## Work to be completed
Reproduce the following lines word for word, keeping every line unchanged.

## Record excerpts
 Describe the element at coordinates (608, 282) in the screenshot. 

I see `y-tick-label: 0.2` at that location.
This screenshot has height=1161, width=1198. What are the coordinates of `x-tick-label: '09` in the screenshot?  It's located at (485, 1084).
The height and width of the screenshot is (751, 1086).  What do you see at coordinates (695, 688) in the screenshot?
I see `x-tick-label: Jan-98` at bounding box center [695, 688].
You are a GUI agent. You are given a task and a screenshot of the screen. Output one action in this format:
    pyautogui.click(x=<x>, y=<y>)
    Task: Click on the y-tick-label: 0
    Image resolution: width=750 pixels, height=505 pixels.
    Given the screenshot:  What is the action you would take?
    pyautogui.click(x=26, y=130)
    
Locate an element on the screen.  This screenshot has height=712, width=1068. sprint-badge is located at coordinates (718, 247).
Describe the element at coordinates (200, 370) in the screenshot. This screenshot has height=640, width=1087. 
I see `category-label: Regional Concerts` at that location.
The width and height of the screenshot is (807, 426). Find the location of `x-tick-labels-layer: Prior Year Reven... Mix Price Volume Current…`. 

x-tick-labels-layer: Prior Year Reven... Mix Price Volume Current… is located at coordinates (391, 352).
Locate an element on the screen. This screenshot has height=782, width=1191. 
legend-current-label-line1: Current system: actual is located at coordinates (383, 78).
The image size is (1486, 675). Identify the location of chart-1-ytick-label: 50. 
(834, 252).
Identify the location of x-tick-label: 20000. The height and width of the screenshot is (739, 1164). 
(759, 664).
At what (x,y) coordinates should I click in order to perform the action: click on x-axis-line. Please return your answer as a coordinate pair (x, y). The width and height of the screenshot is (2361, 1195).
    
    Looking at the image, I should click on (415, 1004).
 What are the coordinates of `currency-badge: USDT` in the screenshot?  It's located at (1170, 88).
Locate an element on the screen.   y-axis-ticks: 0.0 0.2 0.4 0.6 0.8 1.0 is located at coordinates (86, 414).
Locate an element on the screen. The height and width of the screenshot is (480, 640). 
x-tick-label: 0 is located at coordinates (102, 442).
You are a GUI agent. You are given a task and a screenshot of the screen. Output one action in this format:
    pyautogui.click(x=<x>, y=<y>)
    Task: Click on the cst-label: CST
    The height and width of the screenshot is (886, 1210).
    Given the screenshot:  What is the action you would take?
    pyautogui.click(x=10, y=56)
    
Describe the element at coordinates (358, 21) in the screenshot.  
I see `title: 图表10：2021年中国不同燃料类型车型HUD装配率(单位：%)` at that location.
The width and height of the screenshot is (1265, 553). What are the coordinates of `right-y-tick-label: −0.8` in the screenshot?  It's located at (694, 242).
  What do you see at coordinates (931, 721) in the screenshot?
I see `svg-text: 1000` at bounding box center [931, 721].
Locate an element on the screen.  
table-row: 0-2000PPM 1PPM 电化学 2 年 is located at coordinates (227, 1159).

## Completed task
 Describe the element at coordinates (608, 282) in the screenshot. 

I see `y-tick-label: 0.2` at that location.
This screenshot has height=1161, width=1198. What are the coordinates of `x-tick-label: '09` in the screenshot?  It's located at (485, 1084).
The height and width of the screenshot is (751, 1086).  What do you see at coordinates (695, 688) in the screenshot?
I see `x-tick-label: Jan-98` at bounding box center [695, 688].
You are a GUI agent. You are given a task and a screenshot of the screen. Output one action in this format:
    pyautogui.click(x=<x>, y=<y>)
    Task: Click on the y-tick-label: 0
    Image resolution: width=750 pixels, height=505 pixels.
    Given the screenshot:  What is the action you would take?
    pyautogui.click(x=26, y=130)
    
Locate an element on the screen.  This screenshot has height=712, width=1068. sprint-badge is located at coordinates (718, 247).
Describe the element at coordinates (200, 370) in the screenshot. This screenshot has height=640, width=1087. 
I see `category-label: Regional Concerts` at that location.
The width and height of the screenshot is (807, 426). Find the location of `x-tick-labels-layer: Prior Year Reven... Mix Price Volume Current…`. 

x-tick-labels-layer: Prior Year Reven... Mix Price Volume Current… is located at coordinates (391, 352).
Locate an element on the screen. This screenshot has height=782, width=1191. 
legend-current-label-line1: Current system: actual is located at coordinates (383, 78).
The image size is (1486, 675). Identify the location of chart-1-ytick-label: 50. 
(834, 252).
Identify the location of x-tick-label: 20000. The height and width of the screenshot is (739, 1164). 
(759, 664).
At what (x,y) coordinates should I click in order to perform the action: click on x-axis-line. Please return your answer as a coordinate pair (x, y). The width and height of the screenshot is (2361, 1195).
    
    Looking at the image, I should click on (415, 1004).
 What are the coordinates of `currency-badge: USDT` in the screenshot?  It's located at (1170, 88).
Locate an element on the screen.   y-axis-ticks: 0.0 0.2 0.4 0.6 0.8 1.0 is located at coordinates (86, 414).
Locate an element on the screen. The height and width of the screenshot is (480, 640). 
x-tick-label: 0 is located at coordinates (102, 442).
You are a GUI agent. You are given a task and a screenshot of the screen. Output one action in this format:
    pyautogui.click(x=<x>, y=<y>)
    Task: Click on the cst-label: CST
    The height and width of the screenshot is (886, 1210).
    Given the screenshot:  What is the action you would take?
    pyautogui.click(x=10, y=56)
    
Describe the element at coordinates (358, 21) in the screenshot.  
I see `title: 图表10：2021年中国不同燃料类型车型HUD装配率(单位：%)` at that location.
The width and height of the screenshot is (1265, 553). What are the coordinates of `right-y-tick-label: −0.8` in the screenshot?  It's located at (694, 242).
  What do you see at coordinates (931, 721) in the screenshot?
I see `svg-text: 1000` at bounding box center [931, 721].
Locate an element on the screen.  
table-row: 0-2000PPM 1PPM 电化学 2 年 is located at coordinates (227, 1159).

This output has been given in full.